DiCAMILLO, Kate (text) K. G. Campbell (illus.) Flora and Ulysses; The Illuminated Adventures Candlewick Press, 2013 232pp $19.95 1SBN 9780763660406 SCIS 1631725
‘Illuminated’ occurs in the title because of the mostly grey, wonderful cartoon-like illustrations, that are integral to, rather than simply extending, the text. In the very best sense they light up the words on the page to become commentaries on the story line. These eye-arresting and comic images are quietly satiric, mostly a wry, commentary on the text, so they add to the sophistication of the book itself. Subtle verbal asides occur frequently; and are part of the fabric of this marvellously conceived commentary on human nature and today’s middle-class culture. Yes, Flora is a girl: actually Flora Belle Buckman, given to comic books entitled The Illuminated Adventures of the Amazing Incandesto!, to which Flora makes reference when appropriate. Her mother is divorced and writes romance novels; and Flora hates romance. Indeed as her mother asserts she is ‘a natural born cynic who lived in defiance of contracts’, which sums up Flora precisely.

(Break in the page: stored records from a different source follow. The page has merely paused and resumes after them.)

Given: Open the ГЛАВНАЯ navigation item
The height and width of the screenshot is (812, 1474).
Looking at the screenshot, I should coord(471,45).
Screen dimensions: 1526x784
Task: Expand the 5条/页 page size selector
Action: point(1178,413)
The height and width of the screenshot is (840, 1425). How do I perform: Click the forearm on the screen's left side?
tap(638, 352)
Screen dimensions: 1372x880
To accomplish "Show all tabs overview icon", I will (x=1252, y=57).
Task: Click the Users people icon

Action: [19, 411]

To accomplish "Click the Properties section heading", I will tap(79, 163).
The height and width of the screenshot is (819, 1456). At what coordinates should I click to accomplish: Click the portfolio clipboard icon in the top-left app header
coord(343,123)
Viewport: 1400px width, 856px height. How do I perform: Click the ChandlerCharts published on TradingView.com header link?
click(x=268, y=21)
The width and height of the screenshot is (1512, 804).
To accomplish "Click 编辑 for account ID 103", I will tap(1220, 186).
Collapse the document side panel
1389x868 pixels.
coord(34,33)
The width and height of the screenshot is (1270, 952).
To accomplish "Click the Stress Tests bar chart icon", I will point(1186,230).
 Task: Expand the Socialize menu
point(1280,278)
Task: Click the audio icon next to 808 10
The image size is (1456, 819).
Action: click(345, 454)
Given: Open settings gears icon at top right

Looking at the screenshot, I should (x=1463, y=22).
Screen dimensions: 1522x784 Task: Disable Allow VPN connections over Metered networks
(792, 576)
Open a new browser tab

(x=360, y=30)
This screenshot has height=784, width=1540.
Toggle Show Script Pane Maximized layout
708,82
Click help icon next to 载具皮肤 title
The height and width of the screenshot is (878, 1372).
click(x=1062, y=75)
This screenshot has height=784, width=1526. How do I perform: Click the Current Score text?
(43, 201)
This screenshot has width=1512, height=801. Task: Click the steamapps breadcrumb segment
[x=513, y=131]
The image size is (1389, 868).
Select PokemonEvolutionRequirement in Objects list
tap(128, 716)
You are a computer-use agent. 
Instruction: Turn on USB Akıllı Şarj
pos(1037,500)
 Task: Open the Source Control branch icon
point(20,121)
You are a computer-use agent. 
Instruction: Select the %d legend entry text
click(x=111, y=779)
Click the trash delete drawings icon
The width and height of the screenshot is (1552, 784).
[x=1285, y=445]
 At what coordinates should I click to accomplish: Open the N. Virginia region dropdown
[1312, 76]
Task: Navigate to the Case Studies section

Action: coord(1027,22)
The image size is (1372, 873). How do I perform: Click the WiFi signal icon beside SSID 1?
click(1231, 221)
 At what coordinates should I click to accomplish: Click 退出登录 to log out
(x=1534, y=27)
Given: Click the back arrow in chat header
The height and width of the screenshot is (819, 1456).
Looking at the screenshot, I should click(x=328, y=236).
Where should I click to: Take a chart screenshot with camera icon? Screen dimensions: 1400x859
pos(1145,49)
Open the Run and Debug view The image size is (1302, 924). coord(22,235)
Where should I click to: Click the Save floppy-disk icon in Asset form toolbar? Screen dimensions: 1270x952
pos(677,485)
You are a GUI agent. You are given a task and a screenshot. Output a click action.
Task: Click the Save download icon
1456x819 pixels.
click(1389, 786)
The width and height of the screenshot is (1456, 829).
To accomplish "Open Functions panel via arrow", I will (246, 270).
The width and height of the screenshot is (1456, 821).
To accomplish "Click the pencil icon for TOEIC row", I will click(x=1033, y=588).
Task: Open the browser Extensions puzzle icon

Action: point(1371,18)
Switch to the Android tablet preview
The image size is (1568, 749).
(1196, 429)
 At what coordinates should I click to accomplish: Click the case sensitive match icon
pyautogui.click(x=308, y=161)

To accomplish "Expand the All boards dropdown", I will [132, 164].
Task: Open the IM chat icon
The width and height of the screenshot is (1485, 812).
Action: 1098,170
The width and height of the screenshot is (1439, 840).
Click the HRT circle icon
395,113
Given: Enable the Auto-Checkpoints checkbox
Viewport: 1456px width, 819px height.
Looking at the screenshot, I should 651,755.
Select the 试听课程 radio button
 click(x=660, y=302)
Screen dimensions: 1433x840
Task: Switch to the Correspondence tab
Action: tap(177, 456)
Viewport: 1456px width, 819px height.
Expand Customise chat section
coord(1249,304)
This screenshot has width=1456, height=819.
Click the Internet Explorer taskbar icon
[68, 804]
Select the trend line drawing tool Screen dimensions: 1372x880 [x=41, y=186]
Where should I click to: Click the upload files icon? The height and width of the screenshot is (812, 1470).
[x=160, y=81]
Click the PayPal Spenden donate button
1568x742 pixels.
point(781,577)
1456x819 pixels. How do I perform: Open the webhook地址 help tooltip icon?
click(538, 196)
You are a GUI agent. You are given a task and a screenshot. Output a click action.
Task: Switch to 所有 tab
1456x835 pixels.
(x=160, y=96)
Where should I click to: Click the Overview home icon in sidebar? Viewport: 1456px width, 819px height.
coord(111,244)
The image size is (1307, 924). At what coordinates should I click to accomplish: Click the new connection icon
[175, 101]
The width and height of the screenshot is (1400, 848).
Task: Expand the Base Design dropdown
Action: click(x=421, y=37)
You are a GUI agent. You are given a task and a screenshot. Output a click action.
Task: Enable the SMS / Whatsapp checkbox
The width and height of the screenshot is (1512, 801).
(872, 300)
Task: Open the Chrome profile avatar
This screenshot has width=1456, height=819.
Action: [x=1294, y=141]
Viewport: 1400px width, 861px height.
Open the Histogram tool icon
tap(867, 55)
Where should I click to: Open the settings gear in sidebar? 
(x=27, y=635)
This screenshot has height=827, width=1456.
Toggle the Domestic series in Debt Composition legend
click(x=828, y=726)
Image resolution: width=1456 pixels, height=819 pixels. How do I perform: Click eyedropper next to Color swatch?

Ulysses is a squirrel, so named in that he was sucked up by a Ulysses 2000X vacuum cleaner owned by Mrs. Tickham, Flora’s next-door neighbour. Flora who observes the incident from her upstairs room runs to pull the somewhat denuded beast out of the cleaner, thinking, “For a cynic I am a surprisingly helpful person”. As such, Flora performs CPR on the squirrel; a technique learned from her readings of the Amazing Incandesto! The semi-bald squirrel, who extricated from the mighty vacuum cleaner and survives, is obviously a superhero. The subsequent chapters follow the highly entertaining adventures of Flora and Ulysses. The disfigured squirrel begins to feel spectacular; strong, smart and capable. So capable that he types out poetic messages on Flora’s mother’s typewriter. Thus there is communication as well as affection between squirrel and human, despite the mishaps that quickly follow.
DiCamillo has a fertile imagination, along with a keenly perceptive take on today’s domestic comedies. From her reading of comics Flora knows that ‘terrible things can happen to you’, but she also knows that a superhero, like a squirrel who survives being vacuumed up, has special powers ‘to fight the forces of darkness and evil’. Moreover, from Incandesto! Flora has a keen eye for characters like Alfred T Slipper who has a parakeet called Dolores whose expletives are used even by Flora’s father when ‘something truly unexpected and unbelievable was happening, which was basically all the time.’
The cast of characters includes, too, a boy, William Spiver, nephew to the indomitable Great-Aunt Tootie, who is ‘temporarily blind’, induced, perhaps, by trauma or extended hallucinations. With such a plethora of abstractions this intriguing book has much in common with the theatre of the absurd. Yet, because of the wit and eloquence of the writing, the way-out characters and the whimsical plot that is never slapstick, the absurdities within the book become endearingly droll. There is an affectionate elegance about this fantasy that puts it in a class of its own. It is a book to grow into. Over time Flora and Ulysses is a book that deserves to be pored over and ‘loved to death’.